Rewrite the records starting at the line containing "Aarhus (26, 2069)" and ending at the line containing "Categories (91, 79)", renaming "Esbjerg" to "Herning" and leaving everything else unchanged.

## DATASET:
+++++
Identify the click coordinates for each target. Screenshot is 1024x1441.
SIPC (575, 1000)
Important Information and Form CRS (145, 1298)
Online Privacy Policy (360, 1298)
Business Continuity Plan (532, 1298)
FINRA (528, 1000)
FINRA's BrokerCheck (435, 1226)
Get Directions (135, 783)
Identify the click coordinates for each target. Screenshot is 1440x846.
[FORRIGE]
+++++
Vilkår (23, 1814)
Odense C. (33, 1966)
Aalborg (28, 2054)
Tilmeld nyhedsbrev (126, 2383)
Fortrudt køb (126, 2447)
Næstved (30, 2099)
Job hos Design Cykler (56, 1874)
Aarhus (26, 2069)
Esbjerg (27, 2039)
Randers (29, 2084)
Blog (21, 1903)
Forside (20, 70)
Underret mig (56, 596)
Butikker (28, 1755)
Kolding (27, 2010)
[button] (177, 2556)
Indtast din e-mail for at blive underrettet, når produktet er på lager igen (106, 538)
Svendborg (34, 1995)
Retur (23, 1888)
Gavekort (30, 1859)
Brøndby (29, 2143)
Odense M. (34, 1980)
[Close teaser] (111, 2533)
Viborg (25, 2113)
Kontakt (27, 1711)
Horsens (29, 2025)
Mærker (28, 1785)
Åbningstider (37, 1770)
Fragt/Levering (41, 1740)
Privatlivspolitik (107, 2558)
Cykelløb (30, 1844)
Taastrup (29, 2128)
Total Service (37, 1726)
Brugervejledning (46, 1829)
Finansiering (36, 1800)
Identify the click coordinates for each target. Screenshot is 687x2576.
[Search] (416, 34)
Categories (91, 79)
+++++
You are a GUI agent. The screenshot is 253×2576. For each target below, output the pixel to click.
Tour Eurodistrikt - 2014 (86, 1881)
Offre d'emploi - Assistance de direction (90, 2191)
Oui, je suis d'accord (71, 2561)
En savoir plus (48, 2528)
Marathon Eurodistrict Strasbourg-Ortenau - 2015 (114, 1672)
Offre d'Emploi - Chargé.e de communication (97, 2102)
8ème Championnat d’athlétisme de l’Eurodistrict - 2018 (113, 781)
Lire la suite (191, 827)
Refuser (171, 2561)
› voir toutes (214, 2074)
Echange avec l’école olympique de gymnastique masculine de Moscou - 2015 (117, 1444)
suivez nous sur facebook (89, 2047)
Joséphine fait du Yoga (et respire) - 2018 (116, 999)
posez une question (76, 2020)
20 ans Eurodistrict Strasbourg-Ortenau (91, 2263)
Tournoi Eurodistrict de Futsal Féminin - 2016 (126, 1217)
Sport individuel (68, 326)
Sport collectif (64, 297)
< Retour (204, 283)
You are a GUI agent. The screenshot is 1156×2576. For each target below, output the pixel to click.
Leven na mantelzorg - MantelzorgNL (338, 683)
+++++
## CORRECT RESPONSE:
Aarhus (26, 2069)
Herning (27, 2039)
Randers (29, 2084)
Blog (21, 1903)
Forside (20, 70)
Underret mig (56, 596)
Butikker (28, 1755)
Kolding (27, 2010)
[button] (177, 2556)
Indtast din e-mail for at blive underrettet, når produktet er på lager igen (106, 538)
Svendborg (34, 1995)
Retur (23, 1888)
Gavekort (30, 1859)
Brøndby (29, 2143)
Odense M. (34, 1980)
[Close teaser] (111, 2533)
Viborg (25, 2113)
Kontakt (27, 1711)
Horsens (29, 2025)
Mærker (28, 1785)
Åbningstider (37, 1770)
Fragt/Levering (41, 1740)
Privatlivspolitik (107, 2558)
Cykelløb (30, 1844)
Taastrup (29, 2128)
Total Service (37, 1726)
Brugervejledning (46, 1829)
Finansiering (36, 1800)
Identify the click coordinates for each target. Screenshot is 687x2576.
[Search] (416, 34)
Categories (91, 79)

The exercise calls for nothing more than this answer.